People with incomes of $50,000 or less buy fewer vehicles, both new and used. In 2016, these buyers accounted for 40% of new vehicle sales and 55% of used vehicle sales. In 2022, they represent 25% of new vehicle sales and 38% of used sales.

“The inability of consumers to sustain these high loan payments for years is pushing people out of the market,” Chesbrough said.

The current supply of used vehicles is now 7% higher than it was at the same time last year. Part of the reason: high used vehicle prices that are forcing some buyers to sit on the sidelines, reducing sales. Used car sales are down 16% year-to-date compared to 2021.

“The new normal means higher prices. It’s part of the new equation, Chesbrough said.

While price increases have slowed for used vehicles, the average transaction price for a new vehicle is now 102% of the manufacturer’s suggested retail price.

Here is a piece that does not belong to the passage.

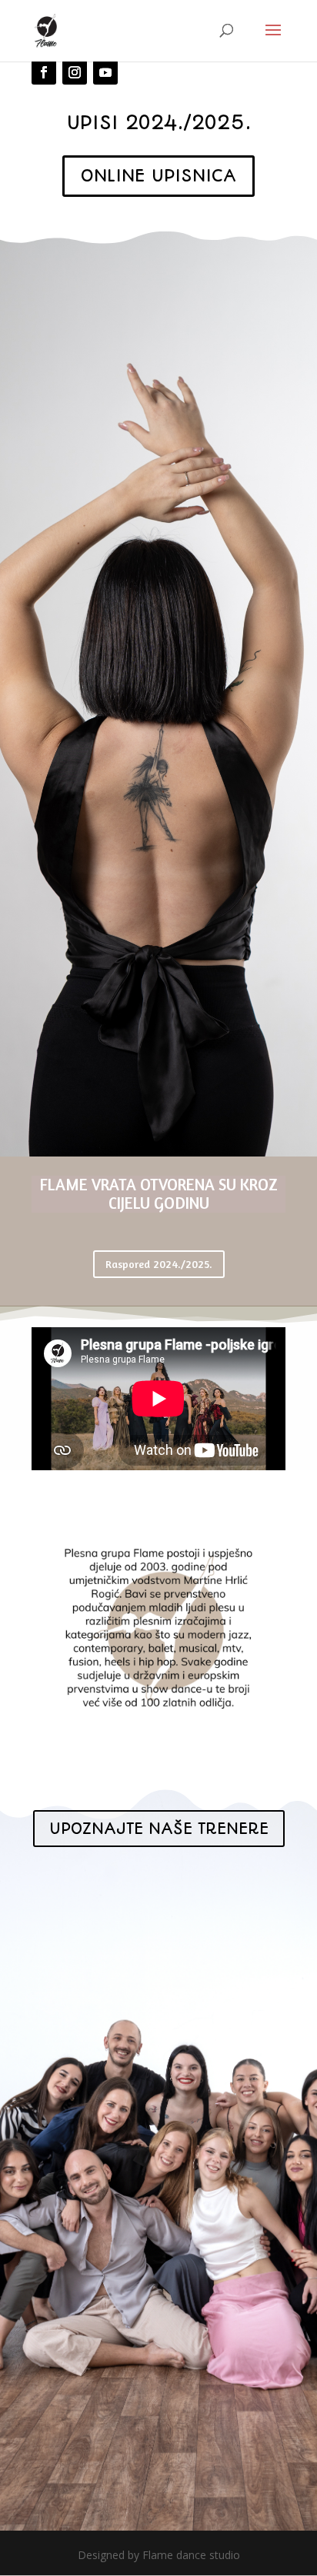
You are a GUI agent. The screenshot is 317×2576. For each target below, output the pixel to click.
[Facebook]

“Limited supply coupled with unmet demand is bolstering manufacturers’ asking price,” Chesbrough said.

The computer chip shortage is not expected to be resolved until 2023, said Chesbrough, who does not expect the supply of new vehicles to stabilize until at least 2024.

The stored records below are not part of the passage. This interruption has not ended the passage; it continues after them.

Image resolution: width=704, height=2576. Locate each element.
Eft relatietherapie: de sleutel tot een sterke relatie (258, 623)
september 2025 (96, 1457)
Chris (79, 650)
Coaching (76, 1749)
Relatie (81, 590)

“We think it’s going to take time as we only see a gradual improvement in production from next year to really make progress in inventory levels,” he said. “Supply is probably the most important factor as a predictor of when we get to normal patterns.”

New vehicle sales are down 19% so far this year compared to 2021, when shortages of computer chips began to impact car availability. Since hitting bottom last September, the supply of new vehicles has improved only slightly, according to Cox Automotive.

Demand for new vehicles is expected to outpace supply for the rest of the year, Cox Automotive forecasts, due to COVID supply chain disruptions, higher interest rates and war in Ukraine wreaking havoc on everything from gas prices to commodities.

The overall economy grew 2.6% in the second quarter of this year and unemployment remains low at 3.6%, but high prices are eroding buyer confidence.

“There are more headwinds ahead because we haven’t finished seeing inflation clearly come down, and as a result the Fed is going to keep raising rates,” said Cox Automotive’s chief economist. , Jonathan Smoke. “The only question is how far and how fast and how does the consumer react to all of this? The decline in consumer sentiment and its connection to their actual buying behaviors over the next couple key. “

Smoke doesn’t think the economy is already in a recession or heading into a recession this year. The odds, however, are increasing, largely due to inflation which is now at its highest level in 41 years and which is eroding Americans’ purchasing power.

If a recession does occur for the auto industry, Smoke said it’s likely to be mild — more similar to the recession that followed the attack on the 911 World Trade Center in 2011 than the Great Recession of 2008.